Problem statement:
Arrange the lines of the records as a numbered list. Begin at the line that contains "The image size is (1092, 1106).", stop after the line that contains "Action: coord(656,589)", and leave out any blank lines.

+++ Provided entries +++

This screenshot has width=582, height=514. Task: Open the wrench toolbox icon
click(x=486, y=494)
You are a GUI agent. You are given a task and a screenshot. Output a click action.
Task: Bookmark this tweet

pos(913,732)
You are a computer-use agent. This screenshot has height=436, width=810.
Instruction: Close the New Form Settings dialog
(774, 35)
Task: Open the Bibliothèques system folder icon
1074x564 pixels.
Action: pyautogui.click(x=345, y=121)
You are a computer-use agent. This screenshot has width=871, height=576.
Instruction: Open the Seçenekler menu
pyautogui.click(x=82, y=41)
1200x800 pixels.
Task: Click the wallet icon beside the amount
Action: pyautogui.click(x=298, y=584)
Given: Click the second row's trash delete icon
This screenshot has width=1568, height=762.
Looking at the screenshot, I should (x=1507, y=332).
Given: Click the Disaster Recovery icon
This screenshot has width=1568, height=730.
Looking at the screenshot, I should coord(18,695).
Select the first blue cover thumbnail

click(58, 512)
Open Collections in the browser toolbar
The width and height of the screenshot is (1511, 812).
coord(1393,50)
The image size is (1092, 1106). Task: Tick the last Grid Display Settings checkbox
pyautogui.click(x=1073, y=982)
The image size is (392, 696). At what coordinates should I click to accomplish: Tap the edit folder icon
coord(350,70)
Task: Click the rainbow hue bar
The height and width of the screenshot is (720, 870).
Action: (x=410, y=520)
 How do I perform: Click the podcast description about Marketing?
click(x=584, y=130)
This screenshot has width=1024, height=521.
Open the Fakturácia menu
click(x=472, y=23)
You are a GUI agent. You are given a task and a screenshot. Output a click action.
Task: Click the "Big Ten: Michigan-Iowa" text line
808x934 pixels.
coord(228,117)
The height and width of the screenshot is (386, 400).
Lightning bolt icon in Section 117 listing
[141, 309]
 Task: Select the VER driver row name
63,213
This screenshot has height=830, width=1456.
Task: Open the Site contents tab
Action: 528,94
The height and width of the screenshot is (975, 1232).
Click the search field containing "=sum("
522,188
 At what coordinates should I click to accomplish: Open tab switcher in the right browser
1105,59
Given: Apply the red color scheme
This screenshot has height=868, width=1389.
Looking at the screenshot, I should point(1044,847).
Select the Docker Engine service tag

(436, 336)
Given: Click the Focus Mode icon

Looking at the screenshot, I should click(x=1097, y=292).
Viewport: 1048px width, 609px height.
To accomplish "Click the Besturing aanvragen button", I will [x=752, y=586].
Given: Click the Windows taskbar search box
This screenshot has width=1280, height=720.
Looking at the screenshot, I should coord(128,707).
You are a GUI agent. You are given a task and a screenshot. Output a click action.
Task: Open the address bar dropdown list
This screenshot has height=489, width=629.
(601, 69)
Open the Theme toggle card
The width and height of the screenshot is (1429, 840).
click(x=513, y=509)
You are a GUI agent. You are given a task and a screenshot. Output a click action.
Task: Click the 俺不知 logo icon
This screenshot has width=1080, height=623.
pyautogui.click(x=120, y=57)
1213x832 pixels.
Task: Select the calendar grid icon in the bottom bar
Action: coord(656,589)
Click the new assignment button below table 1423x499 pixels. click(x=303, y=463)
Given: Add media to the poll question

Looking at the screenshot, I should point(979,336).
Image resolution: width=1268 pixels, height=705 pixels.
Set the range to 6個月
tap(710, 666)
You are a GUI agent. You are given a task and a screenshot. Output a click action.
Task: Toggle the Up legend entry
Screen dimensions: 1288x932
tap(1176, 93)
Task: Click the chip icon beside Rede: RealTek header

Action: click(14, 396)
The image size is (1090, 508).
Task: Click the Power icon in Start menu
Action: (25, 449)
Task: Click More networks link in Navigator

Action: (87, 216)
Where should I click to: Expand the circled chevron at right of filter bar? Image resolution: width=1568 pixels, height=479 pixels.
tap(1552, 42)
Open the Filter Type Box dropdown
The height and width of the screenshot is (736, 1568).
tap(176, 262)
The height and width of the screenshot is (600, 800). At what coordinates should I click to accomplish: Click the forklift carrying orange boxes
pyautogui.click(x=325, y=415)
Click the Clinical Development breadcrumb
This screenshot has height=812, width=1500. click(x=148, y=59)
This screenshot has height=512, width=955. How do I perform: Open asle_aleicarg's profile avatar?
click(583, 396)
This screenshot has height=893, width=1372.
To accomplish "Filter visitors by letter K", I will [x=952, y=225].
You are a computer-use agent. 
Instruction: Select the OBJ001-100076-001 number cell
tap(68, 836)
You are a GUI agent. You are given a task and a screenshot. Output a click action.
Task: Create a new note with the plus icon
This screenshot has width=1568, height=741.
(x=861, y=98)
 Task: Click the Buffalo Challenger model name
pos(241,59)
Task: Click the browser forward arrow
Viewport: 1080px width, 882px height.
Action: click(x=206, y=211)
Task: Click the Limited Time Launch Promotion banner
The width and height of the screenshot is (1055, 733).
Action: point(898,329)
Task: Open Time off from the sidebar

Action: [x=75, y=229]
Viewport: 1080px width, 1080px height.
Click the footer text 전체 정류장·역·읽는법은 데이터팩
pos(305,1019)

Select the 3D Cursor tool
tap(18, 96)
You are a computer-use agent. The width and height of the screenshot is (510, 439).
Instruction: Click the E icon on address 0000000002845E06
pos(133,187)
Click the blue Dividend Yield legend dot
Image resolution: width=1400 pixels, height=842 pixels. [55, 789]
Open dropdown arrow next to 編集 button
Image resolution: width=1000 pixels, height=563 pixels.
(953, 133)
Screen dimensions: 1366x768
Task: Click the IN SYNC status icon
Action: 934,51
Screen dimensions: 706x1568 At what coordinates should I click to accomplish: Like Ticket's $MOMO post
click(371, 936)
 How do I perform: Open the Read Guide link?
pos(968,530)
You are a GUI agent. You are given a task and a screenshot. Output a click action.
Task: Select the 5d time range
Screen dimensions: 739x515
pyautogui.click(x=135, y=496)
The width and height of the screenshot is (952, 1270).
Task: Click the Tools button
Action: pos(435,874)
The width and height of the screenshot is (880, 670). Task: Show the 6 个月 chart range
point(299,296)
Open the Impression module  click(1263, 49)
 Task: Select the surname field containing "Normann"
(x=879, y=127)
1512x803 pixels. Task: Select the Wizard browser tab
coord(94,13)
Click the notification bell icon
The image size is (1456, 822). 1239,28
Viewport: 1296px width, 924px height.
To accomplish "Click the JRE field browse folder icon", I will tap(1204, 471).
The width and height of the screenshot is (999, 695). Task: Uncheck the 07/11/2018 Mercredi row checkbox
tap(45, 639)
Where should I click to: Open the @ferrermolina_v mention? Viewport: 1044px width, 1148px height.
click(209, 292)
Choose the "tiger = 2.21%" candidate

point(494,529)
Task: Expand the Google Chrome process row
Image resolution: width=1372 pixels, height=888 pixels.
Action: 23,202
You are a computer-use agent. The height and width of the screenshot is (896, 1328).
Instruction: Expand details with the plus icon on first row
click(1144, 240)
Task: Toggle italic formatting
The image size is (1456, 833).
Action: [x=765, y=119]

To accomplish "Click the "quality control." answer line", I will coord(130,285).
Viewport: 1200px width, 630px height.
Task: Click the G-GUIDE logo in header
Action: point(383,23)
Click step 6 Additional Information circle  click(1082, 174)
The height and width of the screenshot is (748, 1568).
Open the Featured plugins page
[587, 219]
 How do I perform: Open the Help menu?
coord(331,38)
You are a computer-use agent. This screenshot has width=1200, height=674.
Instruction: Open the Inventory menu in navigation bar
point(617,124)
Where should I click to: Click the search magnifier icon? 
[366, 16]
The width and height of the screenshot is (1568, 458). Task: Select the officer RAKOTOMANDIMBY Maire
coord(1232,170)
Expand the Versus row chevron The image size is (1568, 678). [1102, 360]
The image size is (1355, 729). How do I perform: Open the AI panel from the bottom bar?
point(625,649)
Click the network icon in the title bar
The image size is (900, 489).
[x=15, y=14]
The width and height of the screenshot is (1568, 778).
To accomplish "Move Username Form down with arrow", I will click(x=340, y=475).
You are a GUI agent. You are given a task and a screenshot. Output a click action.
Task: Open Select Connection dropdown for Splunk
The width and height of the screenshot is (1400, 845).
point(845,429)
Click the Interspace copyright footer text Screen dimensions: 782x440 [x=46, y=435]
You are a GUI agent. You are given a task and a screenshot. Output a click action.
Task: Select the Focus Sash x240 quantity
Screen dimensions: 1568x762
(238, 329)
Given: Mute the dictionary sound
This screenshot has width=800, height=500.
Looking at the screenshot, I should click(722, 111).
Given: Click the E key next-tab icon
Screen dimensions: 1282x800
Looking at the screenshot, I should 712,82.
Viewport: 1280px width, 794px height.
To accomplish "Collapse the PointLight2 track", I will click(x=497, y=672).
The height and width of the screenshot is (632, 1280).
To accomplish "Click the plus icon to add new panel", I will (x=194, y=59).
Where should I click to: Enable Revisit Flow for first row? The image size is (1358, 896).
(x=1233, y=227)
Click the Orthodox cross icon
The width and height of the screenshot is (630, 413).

+++

Finished answer:
1. The image size is (1092, 1106). Task: Tick the last Grid Display Settings checkbox
2. pyautogui.click(x=1073, y=982)
3. The image size is (392, 696). At what coordinates should I click to accomplish: Tap the edit folder icon
4. coord(350,70)
5. Task: Click the rainbow hue bar
6. The height and width of the screenshot is (720, 870).
7. Action: (x=410, y=520)
8.  How do I perform: Click the podcast description about Marketing?
9. click(x=584, y=130)
10. This screenshot has width=1024, height=521.
11. Open the Fakturácia menu
12. click(x=472, y=23)
13. You are a GUI agent. You are given a task and a screenshot. Output a click action.
14. Task: Click the "Big Ten: Michigan-Iowa" text line
15. 808x934 pixels.
16. coord(228,117)
17. The height and width of the screenshot is (386, 400).
18. Lightning bolt icon in Section 117 listing
19. [141, 309]
20.  Task: Select the VER driver row name
21. 63,213
22. This screenshot has height=830, width=1456.
23. Task: Open the Site contents tab
24. Action: 528,94
25. The height and width of the screenshot is (975, 1232).
26. Click the search field containing "=sum("
27. 522,188
28.  At what coordinates should I click to accomplish: Open tab switcher in the right browser
29. 1105,59
30. Given: Apply the red color scheme
31. This screenshot has height=868, width=1389.
32. Looking at the screenshot, I should point(1044,847).
33. Select the Docker Engine service tag
34. (436, 336)
35. Given: Click the Focus Mode icon
36. Looking at the screenshot, I should click(x=1097, y=292).
37. Viewport: 1048px width, 609px height.
38. To accomplish "Click the Besturing aanvragen button", I will [x=752, y=586].
39. Given: Click the Windows taskbar search box
40. This screenshot has width=1280, height=720.
41. Looking at the screenshot, I should coord(128,707).
42. You are a GUI agent. You are given a task and a screenshot. Output a click action.
43. Task: Open the address bar dropdown list
44. This screenshot has height=489, width=629.
45. (601, 69)
46. Open the Theme toggle card
47. The width and height of the screenshot is (1429, 840).
48. click(x=513, y=509)
49. You are a GUI agent. You are given a task and a screenshot. Output a click action.
50. Task: Click the 俺不知 logo icon
51. This screenshot has width=1080, height=623.
52. pyautogui.click(x=120, y=57)
53. 1213x832 pixels.
54. Task: Select the calendar grid icon in the bottom bar
55. Action: coord(656,589)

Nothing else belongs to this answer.